Fehlen diese Einträge oder sind sie fehlerhaft konfiguriert, verweigern Mail-Clients in der Regel die Anzeige eines Logos.
Eigenes Logo über BIMI und Verified Mark Certificate (VMC) anzeigen lassen
Mit dem Brand Indicators for Message Identification E-Mail-Standard (BIMI) kann man sein eigenes Unternehmenslogo über den DNS-Eintrag der eigenen Domain für E-Mail-Clients hinterlegen. Hier muss ein entsprechender TXT-Eintrag erstellt werden. Dieser verweist auf eine Grafikdatei (SVG Tiny PS), die von Mail-Clients angezeigt wird, sofern alle Authentifizierungsprüfungen erfolgreich waren.
Beispiel für einen BIMI-Eintrag:
"v=BIMI1; l=https://example.com/logo.svg; a=https://example.com/vmc.pem"
- l= verweis auf das Logo (SVG Tiny PS).
- a= verweis auf optionales VMC
Ein Verified Mark Certificate (VMC) ist ein Zertifikat, das die Markenrechte an einem Logo bestätigt. Ohne VMC wird BIMI von einigen großen Anbietern (z. B. Gmail) nicht vollständig unterstützt. Zertifikate werden von autorisierten Stellen wie DigiCert oder Entrust ausgestellt und kosten jährlich etwa 1.000 Euro.
Offizielle VMC-Zertifizierungsstellen:
Logo-Datei und DNS-Eintrag
Beispiel-Logo (SVG Tiny PS, stark vereinfacht):
Beispiel DNS-Eintrag:
default._bimi IN TXT "v=BIMI1; l=https://example.com/logo.svg; a=https://example.com/vmc.pem"
Übrigens: DNS steht für Domain Name System. Es funktioniert wie ein Telefonbuch für das Internet: Statt sich komplizierte IP-Adressen (z. B. 192.0.2.1) merken zu müssen, können Menschen einfache Namen wie example.com nutzen.
Für jede Domain können in diesem „Telefonbuch“ zusätzliche Informationen gespeichert werden – etwa welche Server E-Mails verschicken dürfen (SPF), wie digitale Signaturen überprüft werden (DKIM) oder eben auch, wo ein Logo für BIMI liegt.
👉 Ein DNS-Eintrag ist also nichts anderes als ein kleiner Textbaustein in dieser großen Datenbank. Er wird vom Domain-Anbieter (Registrar oder Hosting-Provider) verwaltet und kann dort über ein Verwaltungsmenü hinzugefügt werden.
Alternative: Apple Business Connect
Apple Business Connect ist ein kostenloses Tool, mit dem Unternehmen ihre Präsenz in Apples Ökosystem pflegen können.

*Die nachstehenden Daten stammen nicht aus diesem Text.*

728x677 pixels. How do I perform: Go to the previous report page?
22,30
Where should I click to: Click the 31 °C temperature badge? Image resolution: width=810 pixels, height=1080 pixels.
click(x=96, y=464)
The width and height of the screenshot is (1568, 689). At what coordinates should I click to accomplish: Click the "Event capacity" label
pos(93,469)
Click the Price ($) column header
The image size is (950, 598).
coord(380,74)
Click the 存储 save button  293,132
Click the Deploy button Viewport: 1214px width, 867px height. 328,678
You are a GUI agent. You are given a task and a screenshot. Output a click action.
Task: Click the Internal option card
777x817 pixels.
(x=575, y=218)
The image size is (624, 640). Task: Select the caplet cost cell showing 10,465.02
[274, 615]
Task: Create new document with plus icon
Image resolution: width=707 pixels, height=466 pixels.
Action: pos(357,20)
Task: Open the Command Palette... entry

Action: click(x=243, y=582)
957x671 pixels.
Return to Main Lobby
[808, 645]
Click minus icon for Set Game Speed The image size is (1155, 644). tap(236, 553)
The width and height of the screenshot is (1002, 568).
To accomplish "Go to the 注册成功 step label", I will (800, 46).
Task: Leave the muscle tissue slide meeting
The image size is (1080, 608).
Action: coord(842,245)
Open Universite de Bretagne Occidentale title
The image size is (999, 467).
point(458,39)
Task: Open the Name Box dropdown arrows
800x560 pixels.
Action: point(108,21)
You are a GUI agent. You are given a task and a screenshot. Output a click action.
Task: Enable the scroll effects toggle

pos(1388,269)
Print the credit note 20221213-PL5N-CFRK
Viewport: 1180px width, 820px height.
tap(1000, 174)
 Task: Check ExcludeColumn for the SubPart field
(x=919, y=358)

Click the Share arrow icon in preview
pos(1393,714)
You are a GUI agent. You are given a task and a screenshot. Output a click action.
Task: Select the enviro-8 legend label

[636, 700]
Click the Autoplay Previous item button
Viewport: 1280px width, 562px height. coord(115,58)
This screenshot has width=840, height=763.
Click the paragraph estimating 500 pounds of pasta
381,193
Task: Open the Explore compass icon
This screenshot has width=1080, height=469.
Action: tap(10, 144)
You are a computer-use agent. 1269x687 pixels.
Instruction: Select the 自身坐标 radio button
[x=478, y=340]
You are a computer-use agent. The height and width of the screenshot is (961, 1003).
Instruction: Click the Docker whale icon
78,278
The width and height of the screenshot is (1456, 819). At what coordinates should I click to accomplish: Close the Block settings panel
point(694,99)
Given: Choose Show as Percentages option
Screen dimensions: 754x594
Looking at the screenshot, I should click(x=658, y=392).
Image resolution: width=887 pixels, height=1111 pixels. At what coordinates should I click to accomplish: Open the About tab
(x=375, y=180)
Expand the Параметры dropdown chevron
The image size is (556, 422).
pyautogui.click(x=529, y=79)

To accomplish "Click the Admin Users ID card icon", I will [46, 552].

Neben Standorten, Öffnungszeiten und Kontaktdaten lässt sich auch ein Logo hochladen. Dieses Logo erscheint in Apple Maps, Siri und teilweise auch in Apple Mail.
Vorteil: Einfach und schnell eingerichtet. Nachteil: Nur innerhalb der Apple-Welt sichtbar und nicht auf andere Anbieter übertragbar.
Häufige Stolperfallen und Tipps
- Falsches Logoformat: Nur SVG Tiny PS wird akzeptiert.
- Fehlender DMARC-Eintrag: Ohne DMARC wird kein Logo angezeigt.
- DNS-Propagation: Änderungen können bis zu 48 Stunden dauern, bis sie weltweit greifen.
- Fehlendes VMC: Ohne Zertifikat ist die Unterstützung bei vielen Anbietern eingeschränkt.
Fazit
Die Anzeige von Firmenlogos in Apple Mail und anderen Clients stärkt das Vertrauen, reduziert Phishing-Risiken und verbessert die Markenwahrnehmung. Zwei Wege führen zum Ziel:
- BIMI + VMC: Der professionelle Weg für Marken mit hoher Reichweite, universell und sicher, aber komplex und kostenpflichtig.
- Apple Business Connect: Die unkomplizierte Lösung für kleinere Unternehmen, schnell umsetzbar und kostenlos, jedoch auf das Apple-Universum begrenzt.
Empfehlenswert ist ein zweistufiges Vorgehen: Zunächst Apple Business Connect für schnelle Sichtbarkeit nutzen, anschließend BIMI und VMC implementieren, um eine langfristig professionelle und plattformübergreifende Lösung zu gewährleisten.